===== RECORD EXTRACTS =====

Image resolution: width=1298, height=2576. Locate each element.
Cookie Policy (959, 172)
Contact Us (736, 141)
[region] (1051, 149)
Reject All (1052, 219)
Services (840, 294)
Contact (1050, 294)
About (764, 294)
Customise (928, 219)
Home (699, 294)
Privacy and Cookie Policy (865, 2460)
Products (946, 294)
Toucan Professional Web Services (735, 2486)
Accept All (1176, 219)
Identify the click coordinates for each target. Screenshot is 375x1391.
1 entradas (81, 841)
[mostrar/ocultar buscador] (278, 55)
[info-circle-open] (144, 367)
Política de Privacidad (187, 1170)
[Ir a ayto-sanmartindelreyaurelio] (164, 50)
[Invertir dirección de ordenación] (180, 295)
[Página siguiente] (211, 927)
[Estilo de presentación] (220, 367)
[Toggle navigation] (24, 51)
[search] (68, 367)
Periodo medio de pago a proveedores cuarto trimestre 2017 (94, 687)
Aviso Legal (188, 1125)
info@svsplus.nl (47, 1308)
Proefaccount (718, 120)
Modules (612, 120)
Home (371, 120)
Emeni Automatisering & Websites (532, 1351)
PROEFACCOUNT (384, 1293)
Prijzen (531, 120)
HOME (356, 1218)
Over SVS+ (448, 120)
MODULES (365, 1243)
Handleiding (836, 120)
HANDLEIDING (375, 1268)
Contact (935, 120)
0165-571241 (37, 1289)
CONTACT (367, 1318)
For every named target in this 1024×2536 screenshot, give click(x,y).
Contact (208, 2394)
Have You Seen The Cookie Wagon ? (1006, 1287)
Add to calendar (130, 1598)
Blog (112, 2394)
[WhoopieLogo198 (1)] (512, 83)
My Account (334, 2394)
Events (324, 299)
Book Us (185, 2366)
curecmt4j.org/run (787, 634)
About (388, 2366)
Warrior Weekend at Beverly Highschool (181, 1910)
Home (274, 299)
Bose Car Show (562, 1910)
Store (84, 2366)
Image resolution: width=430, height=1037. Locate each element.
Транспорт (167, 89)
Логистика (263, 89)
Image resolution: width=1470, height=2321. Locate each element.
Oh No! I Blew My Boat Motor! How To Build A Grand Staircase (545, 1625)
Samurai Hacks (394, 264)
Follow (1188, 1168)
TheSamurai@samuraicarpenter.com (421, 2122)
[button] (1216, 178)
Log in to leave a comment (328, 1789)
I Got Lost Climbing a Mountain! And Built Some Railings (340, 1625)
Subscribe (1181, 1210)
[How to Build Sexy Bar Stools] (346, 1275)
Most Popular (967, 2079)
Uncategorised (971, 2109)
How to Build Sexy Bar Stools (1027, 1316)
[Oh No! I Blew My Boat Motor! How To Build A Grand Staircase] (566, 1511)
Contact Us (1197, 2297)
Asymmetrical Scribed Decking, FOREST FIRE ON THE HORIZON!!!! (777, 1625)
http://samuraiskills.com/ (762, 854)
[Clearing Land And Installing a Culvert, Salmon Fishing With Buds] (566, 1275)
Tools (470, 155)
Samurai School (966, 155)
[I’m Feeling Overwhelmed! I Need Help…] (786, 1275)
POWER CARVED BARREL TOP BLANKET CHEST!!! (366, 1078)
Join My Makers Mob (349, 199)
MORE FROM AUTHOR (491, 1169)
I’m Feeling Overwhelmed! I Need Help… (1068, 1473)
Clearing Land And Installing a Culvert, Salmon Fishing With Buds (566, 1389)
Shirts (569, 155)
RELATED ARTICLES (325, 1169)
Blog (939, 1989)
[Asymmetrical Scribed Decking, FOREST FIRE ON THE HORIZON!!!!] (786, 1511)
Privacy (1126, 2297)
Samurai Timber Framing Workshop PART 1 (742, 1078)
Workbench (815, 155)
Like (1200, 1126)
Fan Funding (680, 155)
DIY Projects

=====

▶ WORK INSTRUCTIONS:
Retype every entry above, word for word.

▶ PROBLEM SOLUTION:
Image resolution: width=1298, height=2576. Locate each element.
Cookie Policy (959, 172)
Contact Us (736, 141)
[region] (1051, 149)
Reject All (1052, 219)
Services (840, 294)
Contact (1050, 294)
About (764, 294)
Customise (928, 219)
Home (699, 294)
Privacy and Cookie Policy (865, 2460)
Products (946, 294)
Toucan Professional Web Services (735, 2486)
Accept All (1176, 219)
Identify the click coordinates for each target. Screenshot is 375x1391.
1 entradas (81, 841)
[mostrar/ocultar buscador] (278, 55)
[info-circle-open] (144, 367)
Política de Privacidad (187, 1170)
[Ir a ayto-sanmartindelreyaurelio] (164, 50)
[Invertir dirección de ordenación] (180, 295)
[Página siguiente] (211, 927)
[Estilo de presentación] (220, 367)
[Toggle navigation] (24, 51)
[search] (68, 367)
Periodo medio de pago a proveedores cuarto trimestre 2017 (94, 687)
Aviso Legal (188, 1125)
info@svsplus.nl (47, 1308)
Proefaccount (718, 120)
Modules (612, 120)
Home (371, 120)
Emeni Automatisering & Websites (532, 1351)
PROEFACCOUNT (384, 1293)
Prijzen (531, 120)
HOME (356, 1218)
Over SVS+ (448, 120)
MODULES (365, 1243)
Handleiding (836, 120)
HANDLEIDING (375, 1268)
Contact (935, 120)
0165-571241 (37, 1289)
CONTACT (367, 1318)
For every named target in this 1024×2536 screenshot, give click(x,y).
Contact (208, 2394)
Have You Seen The Cookie Wagon ? (1006, 1287)
Add to calendar (130, 1598)
Blog (112, 2394)
[WhoopieLogo198 (1)] (512, 83)
My Account (334, 2394)
Events (324, 299)
Book Us (185, 2366)
curecmt4j.org/run (787, 634)
About (388, 2366)
Warrior Weekend at Beverly Highschool (181, 1910)
Home (274, 299)
Bose Car Show (562, 1910)
Store (84, 2366)
Image resolution: width=430, height=1037. Locate each element.
Транспорт (167, 89)
Логистика (263, 89)
Image resolution: width=1470, height=2321. Locate each element.
Oh No! I Blew My Boat Motor! How To Build A Grand Staircase (545, 1625)
Samurai Hacks (394, 264)
Follow (1188, 1168)
TheSamurai@samuraicarpenter.com (421, 2122)
[button] (1216, 178)
Log in to leave a comment (328, 1789)
I Got Lost Climbing a Mountain! And Built Some Railings (340, 1625)
Subscribe (1181, 1210)
[How to Build Sexy Bar Stools] (346, 1275)
Most Popular (967, 2079)
Uncategorised (971, 2109)
How to Build Sexy Bar Stools (1027, 1316)
[Oh No! I Blew My Boat Motor! How To Build A Grand Staircase] (566, 1511)
Contact Us (1197, 2297)
Asymmetrical Scribed Decking, FOREST FIRE ON THE HORIZON!!!! (777, 1625)
http://samuraiskills.com/ (762, 854)
[Clearing Land And Installing a Culvert, Salmon Fishing With Buds] (566, 1275)
Tools (470, 155)
Samurai School (966, 155)
[I’m Feeling Overwhelmed! I Need Help…] (786, 1275)
POWER CARVED BARREL TOP BLANKET CHEST!!! (366, 1078)
Join My Makers Mob (349, 199)
MORE FROM AUTHOR (491, 1169)
I’m Feeling Overwhelmed! I Need Help… (1068, 1473)
Clearing Land And Installing a Culvert, Salmon Fishing With Buds (566, 1389)
Shirts (569, 155)
RELATED ARTICLES (325, 1169)
Blog (939, 1989)
[Asymmetrical Scribed Decking, FOREST FIRE ON THE HORIZON!!!!] (786, 1511)
Privacy (1126, 2297)
Samurai Timber Framing Workshop PART 1 (742, 1078)
Workbench (815, 155)
Like (1200, 1126)
Fan Funding (680, 155)
DIY Projects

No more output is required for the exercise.